Kathleen shrugged. ‘I suppose we all judge each other. Can’t be helped. When I first saw you, I thought a lot of things. It’s not often you see a woman in full make-up, red lipstick and mascara, stomping about a hay field. And then I heard you were a barmaid from the East End. Well, I’m sure you can imagine what I thought.’

‘No. What did you think?’

‘Well, that’s the thing. I was wrong, wasn’t I?’ said Kathleen. ‘You’re a good farmer’s wife.’ She stubbed out her cigarette and changed the subject to whether she should be putting her best hunting mare in foal this year or not.

Birdie crossed the farmyard, leaning into the wind, her head tipped down against the horizontal rain. It was Christmas 1942. She had settled into her life as a farmer’s wife. Connie had had her baby that summer. A little girl. She’d called her Judith and she was the sweetest thing, with dark hair like Connie’s, and Christopher’s deep-blue eyes. Connie had put Christopher’s photograph over the baby’s cot. She wanted her daughter to know who her father was. His name had recently been added to a wooden commemoration plaque in the church.
Christopher Thomas 1914–1942.
Kathleen, too, was having a baby. She hoped for a son, she said.

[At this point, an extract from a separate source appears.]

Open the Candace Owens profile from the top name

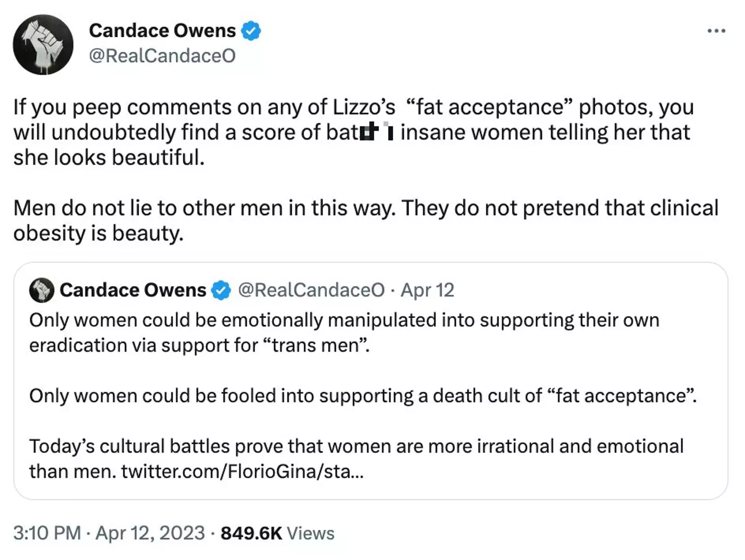click(x=162, y=31)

Charles had Italian prisoners of war working for him, out in the barn, repairing hessian sacks and helping him dress the seed barley. They were sifting the seeds for thistle heads and charlock. Birdie had prepared a meal for them all. She liked the men. They were hard-working and they carried something of another place with them. She was fascinated by their accents and their way of appreciating the food put before them. She knew people in the village treated them coldly, but she wasn’t going to go about things like that. Recently some of the men had carved small wooden toys and given them to her, smiling, nodding their approval, holding their arms in front of them, rocking imaginary babies back and forth. ‘
Bambino!
’ they whispered. Carved peacocks and horses, small birds and cats sat on the kitchen windowsill. Birdie thanked the men in Italian: ‘
Grazie tanto!
’ A phrase she had picked up in her uncle’s pub as a child.

The gale whipped her hair against her face and she spread her arms. Her hands came to rest on her rounded belly, and she swayed back and forth. Finally she felt completely happy. There was nobody to see her, but even if one of the men had stepped out of the barn at that moment, it would not have mattered. The rest of the world could go to hell. There was never going to be anything shameful about a married, pregnant woman dancing in a rainstorm.